— Document segment —

::::::::

We have campaign finance laws to ensure that political assistance can come only from domestic actors and we take seriously the need to shore up the integrity of our voting systems so that a foreign government or actor cannot change vote tallies. The promise of one person, one vote is only effective if each vote is cast free of foreign interference. Americans decide American elections -- at least they should.

Now, what if electoral corruption is even more insidious. What happens when the invitation comes from within? Our framers understood that threat too. George Mason noted at the Constitutional Convention that impeachment was a necessary tool because the man who has practiced corruption and by that means procured his appointment in the first instance could seek to repeat his guilt.

In June of last year, President Trump was clear that if a foreign government offered dirt on his political opponent, he would take it. A statement deeply at odds with the guidance provided at the time by his own FBI director, the former federal elections commissioner and chair and our Constitution written some 233 years ago. In no uncertain terms it admonishes that any person holding office of profit or trust, it admonishes against them accepting of any present from a foreign state.

But President Trump did more than take the foreign help in 2019 as he had done 2016. This time he not only asked for it in the July 25th call, but when he didn't get the help from the Ukrainian President in the form of the announced investigations, he withheld hundreds of millions of dollars in taxpayer funded military aid and a coveted White House meeting to increase the pressure on Ukraine to comply.

::::::::

— Stored rows —

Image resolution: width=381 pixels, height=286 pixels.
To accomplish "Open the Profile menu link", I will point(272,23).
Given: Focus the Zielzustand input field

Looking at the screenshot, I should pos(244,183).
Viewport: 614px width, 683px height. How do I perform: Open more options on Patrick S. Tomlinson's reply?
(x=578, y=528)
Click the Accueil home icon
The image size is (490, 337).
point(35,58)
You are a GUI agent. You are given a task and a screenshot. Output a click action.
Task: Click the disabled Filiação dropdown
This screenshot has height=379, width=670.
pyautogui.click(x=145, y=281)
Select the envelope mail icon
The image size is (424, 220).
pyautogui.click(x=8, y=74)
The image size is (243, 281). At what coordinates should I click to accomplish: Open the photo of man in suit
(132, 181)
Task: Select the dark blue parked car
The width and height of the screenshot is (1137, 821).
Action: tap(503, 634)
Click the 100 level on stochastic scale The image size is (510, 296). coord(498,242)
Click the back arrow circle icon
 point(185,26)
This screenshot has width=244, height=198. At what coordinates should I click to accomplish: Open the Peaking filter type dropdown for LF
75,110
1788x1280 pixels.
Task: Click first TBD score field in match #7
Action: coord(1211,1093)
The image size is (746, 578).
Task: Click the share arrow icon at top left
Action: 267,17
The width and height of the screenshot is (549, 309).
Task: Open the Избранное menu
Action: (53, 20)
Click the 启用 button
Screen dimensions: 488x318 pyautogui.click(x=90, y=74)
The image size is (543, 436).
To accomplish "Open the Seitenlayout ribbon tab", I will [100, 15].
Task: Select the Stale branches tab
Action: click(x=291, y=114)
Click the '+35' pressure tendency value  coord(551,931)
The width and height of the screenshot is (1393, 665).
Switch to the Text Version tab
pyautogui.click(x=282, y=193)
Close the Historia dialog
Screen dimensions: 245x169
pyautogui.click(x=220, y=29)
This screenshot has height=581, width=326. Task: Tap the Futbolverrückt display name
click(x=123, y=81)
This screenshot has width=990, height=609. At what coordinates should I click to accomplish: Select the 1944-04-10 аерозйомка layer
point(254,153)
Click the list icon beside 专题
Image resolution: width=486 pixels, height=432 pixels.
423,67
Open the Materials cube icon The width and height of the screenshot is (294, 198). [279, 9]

::::::::

— Required work —
1/ In the impeachment remarks, list each source of guidance that President Trump's June statement is described as being at odds with.
2/ Please duplicate the passage of the impeachment remarks starting with "In June of last" and going on through "a foreign state.".

— Solutions per task —
1/
- His own FBI director
- The former federal elections commissioner and chair
- The Constitution, written some 233 years ago

2/
In June of last year, President Trump was clear that if a foreign government offered dirt on his political opponent, he would take it. A statement deeply at odds with the guidance provided at the time by his own FBI director, the former federal elections commissioner and chair and our Constitution written some 233 years ago. In no uncertain terms it admonishes that any person holding office of profit or trust, it admonishes against them accepting of any present from a foreign state.